[Saved data entries]
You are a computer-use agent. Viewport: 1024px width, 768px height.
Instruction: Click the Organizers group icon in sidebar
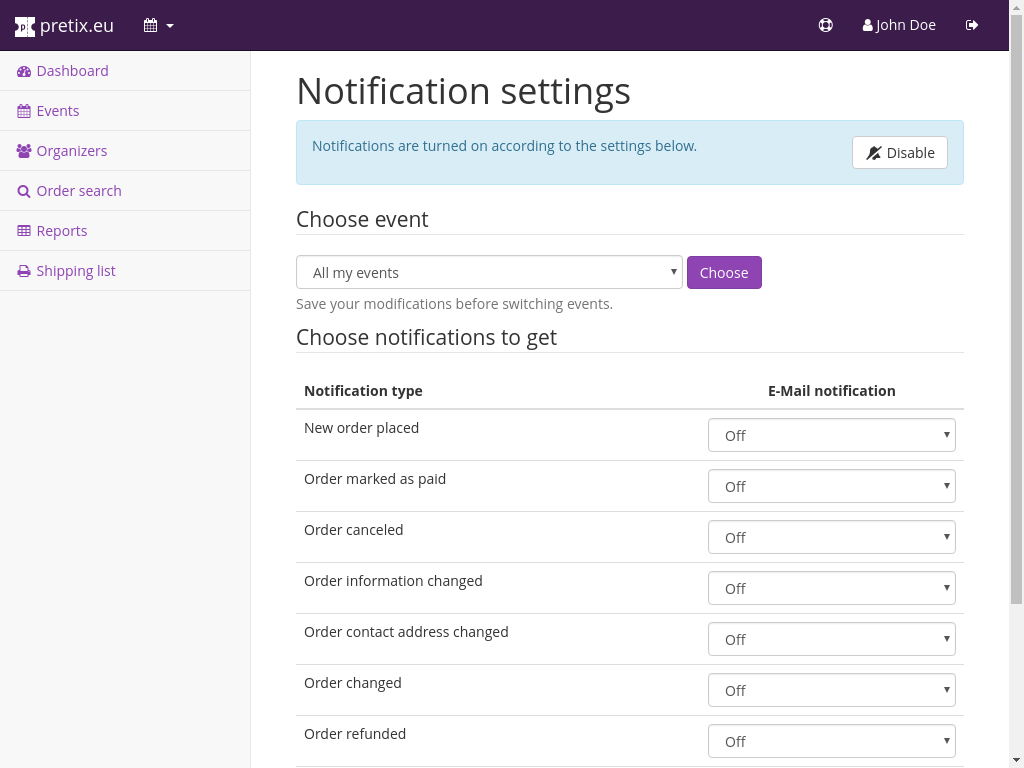[24, 151]
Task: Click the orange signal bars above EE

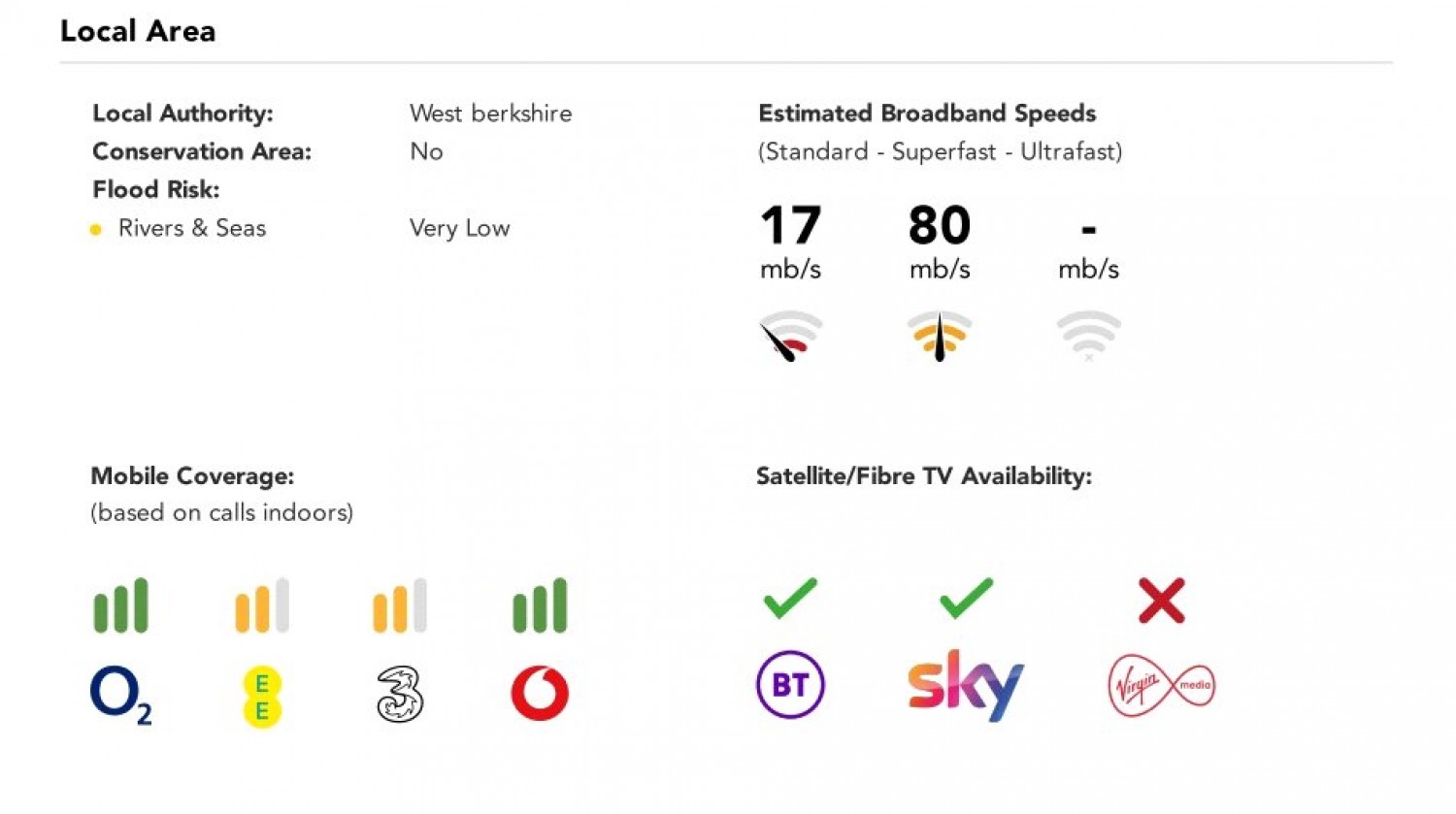Action: 262,605
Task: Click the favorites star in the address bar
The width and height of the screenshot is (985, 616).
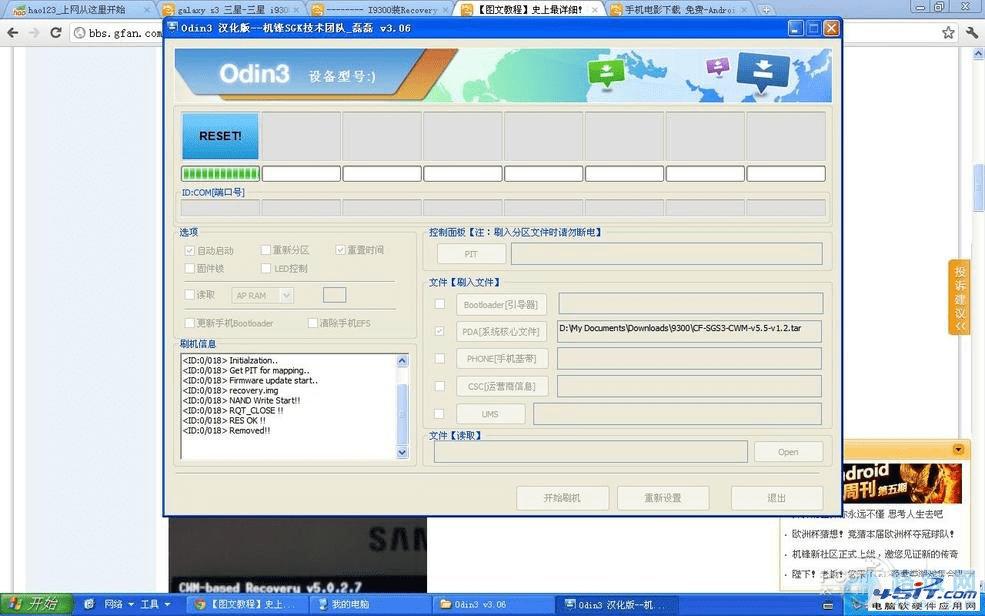Action: click(947, 32)
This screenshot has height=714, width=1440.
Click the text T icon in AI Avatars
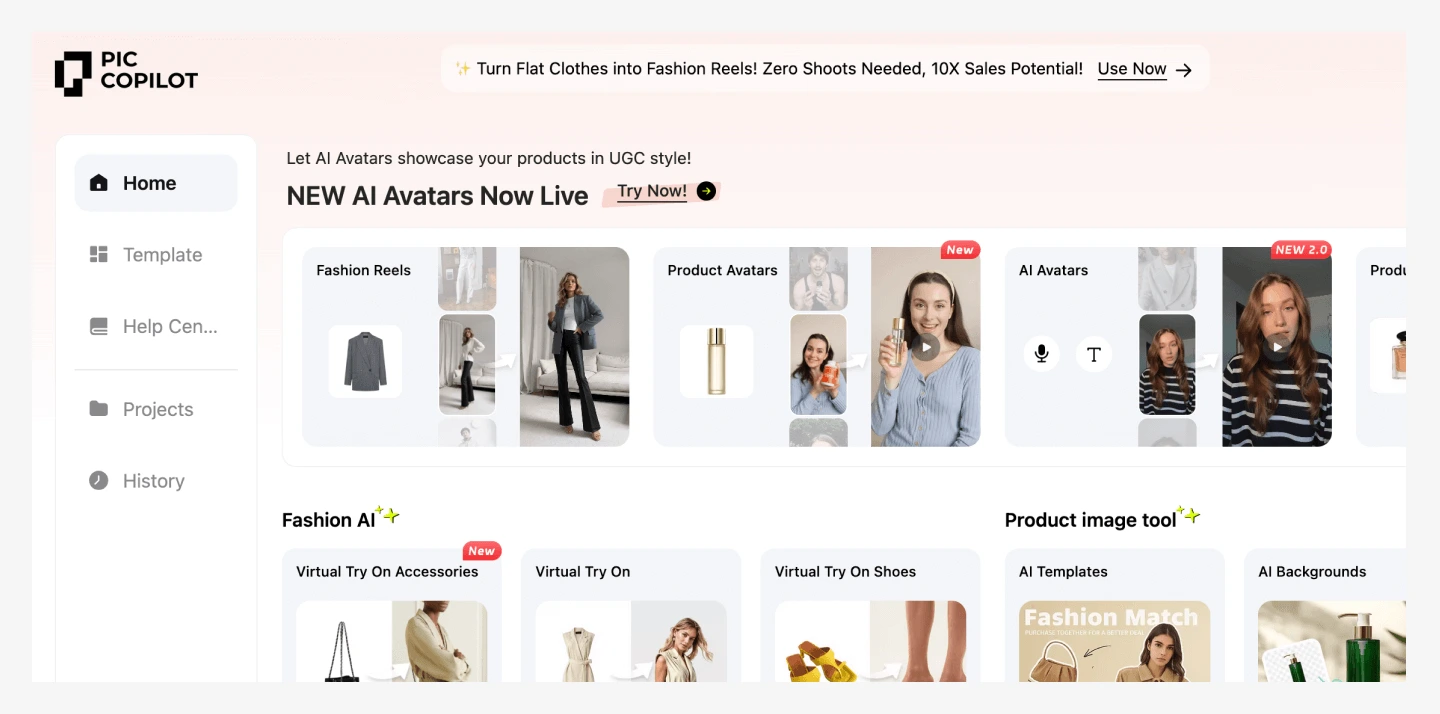coord(1094,354)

Task requirements
Your copy should match every record exactly and contain no pictures.

Answer to this task
You are a computer-use agent. Viewport: 1024px width, 768px height.
Instruction: Click the Organizers group icon in sidebar
[24, 151]
Task: Click the orange signal bars above EE

Action: 262,605
Task: Click the favorites star in the address bar
The width and height of the screenshot is (985, 616).
Action: click(947, 32)
This screenshot has height=714, width=1440.
Click the text T icon in AI Avatars
coord(1094,354)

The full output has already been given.